▸ **PROBLEM DETAILS**: Quote the items below word for word, leaving out the pictures.

══ TASK MATERIAL

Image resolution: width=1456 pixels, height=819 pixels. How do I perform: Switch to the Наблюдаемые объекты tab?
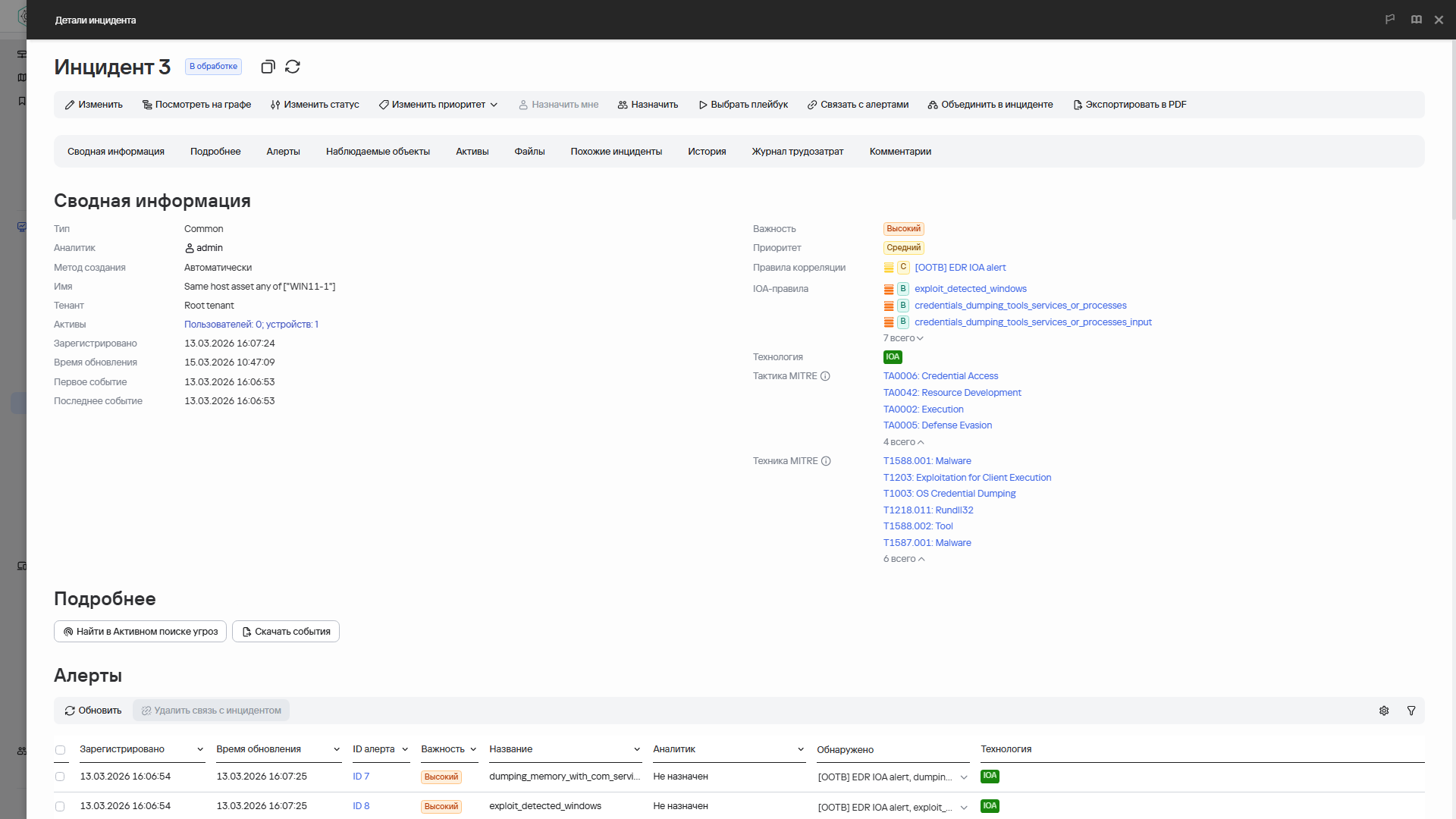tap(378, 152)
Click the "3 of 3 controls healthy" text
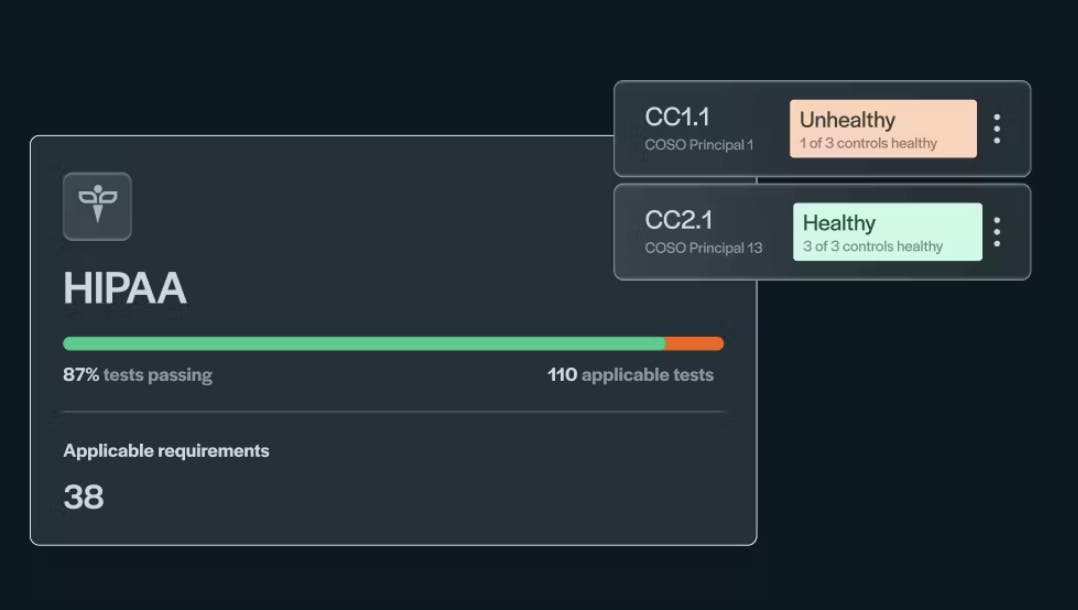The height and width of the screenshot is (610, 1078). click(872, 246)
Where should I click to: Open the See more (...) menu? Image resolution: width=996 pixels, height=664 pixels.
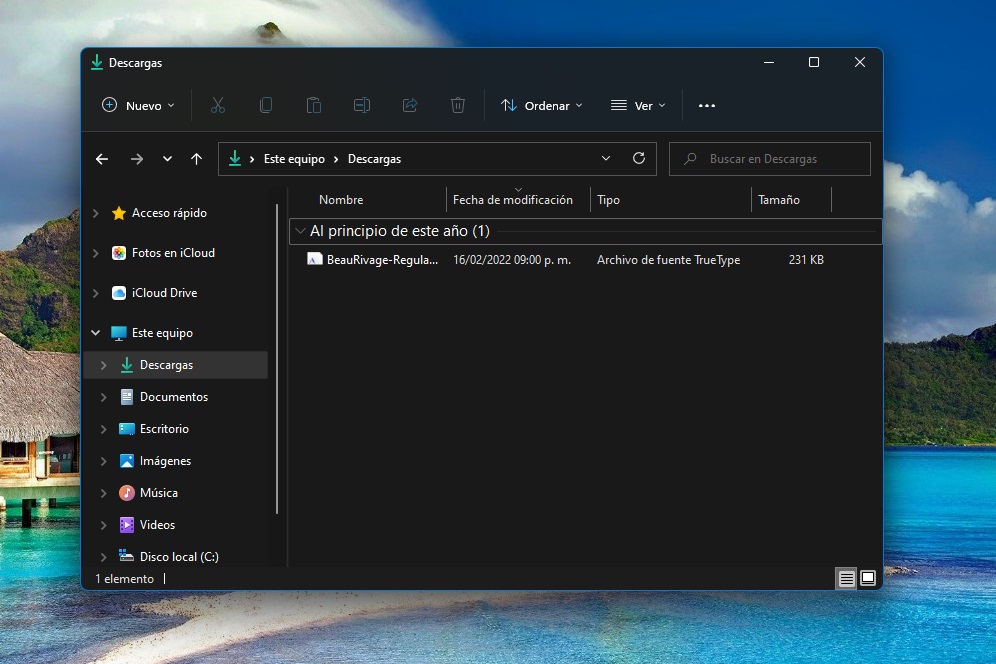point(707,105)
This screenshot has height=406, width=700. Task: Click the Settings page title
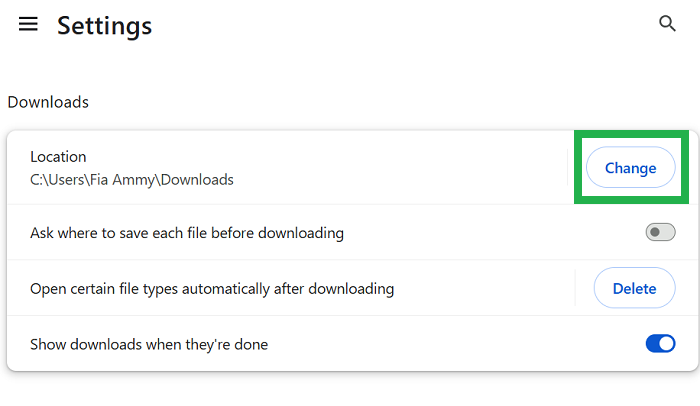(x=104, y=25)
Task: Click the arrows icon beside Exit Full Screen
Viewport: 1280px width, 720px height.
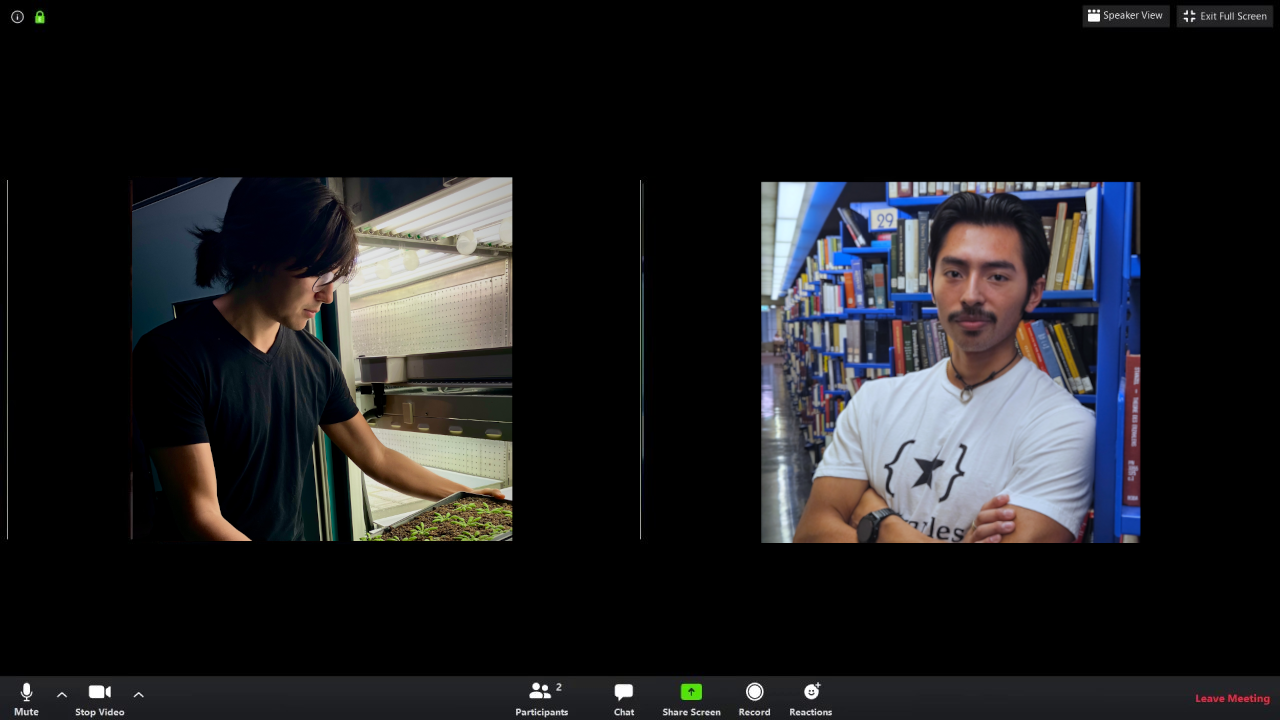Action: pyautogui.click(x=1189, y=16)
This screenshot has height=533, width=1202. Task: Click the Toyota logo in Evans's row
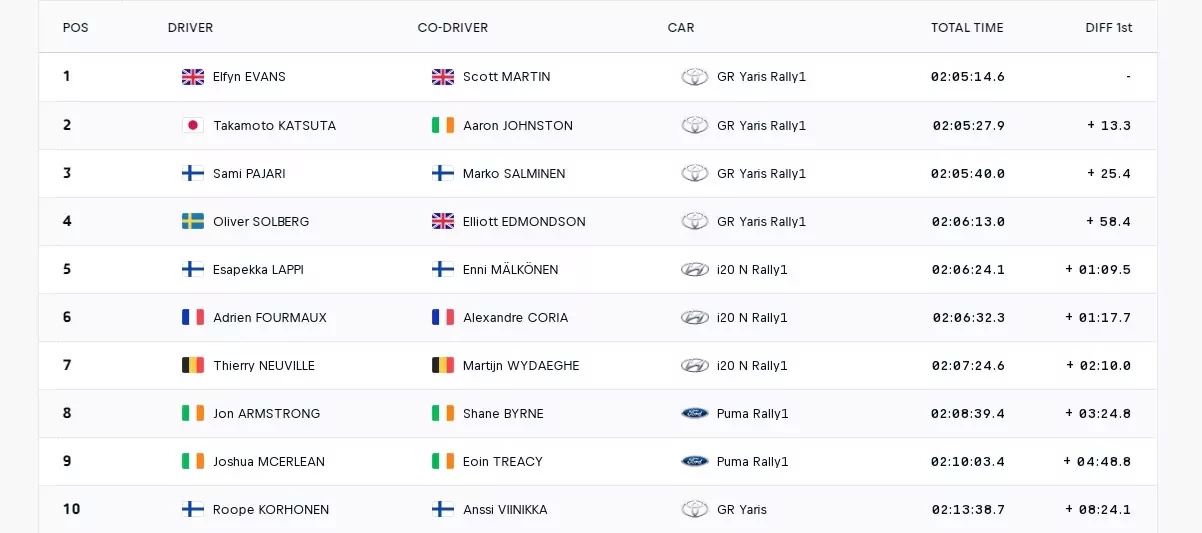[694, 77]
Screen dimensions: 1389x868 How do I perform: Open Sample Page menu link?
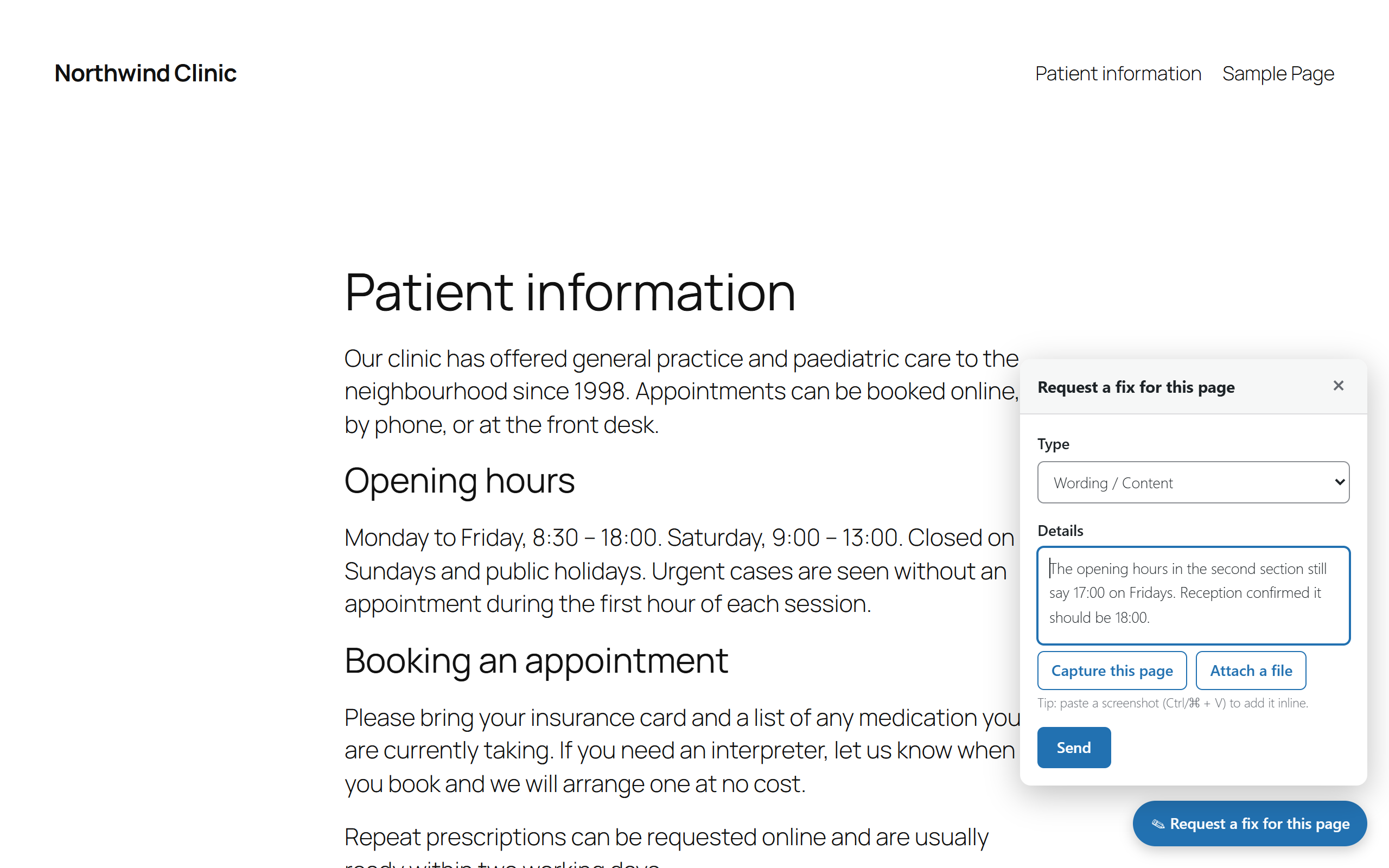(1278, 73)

════

▸ **OUTPUT**:
Image resolution: width=1456 pixels, height=819 pixels. How do I perform: Switch to the Наблюдаемые объекты tab?
tap(378, 152)
Click the "3 of 3 controls healthy" text
The height and width of the screenshot is (610, 1078). click(872, 246)
Where should I click to: Open the See more (...) menu? Image resolution: width=996 pixels, height=664 pixels.
point(707,105)
This screenshot has height=406, width=700. Task: Click the Settings page title
(x=104, y=25)
Task: Click the arrows icon beside Exit Full Screen
Viewport: 1280px width, 720px height.
Action: pyautogui.click(x=1189, y=16)
This screenshot has height=533, width=1202. Task: Click the Toyota logo in Evans's row
[694, 77]
Screen dimensions: 1389x868 How do I perform: Open Sample Page menu link?
(1278, 73)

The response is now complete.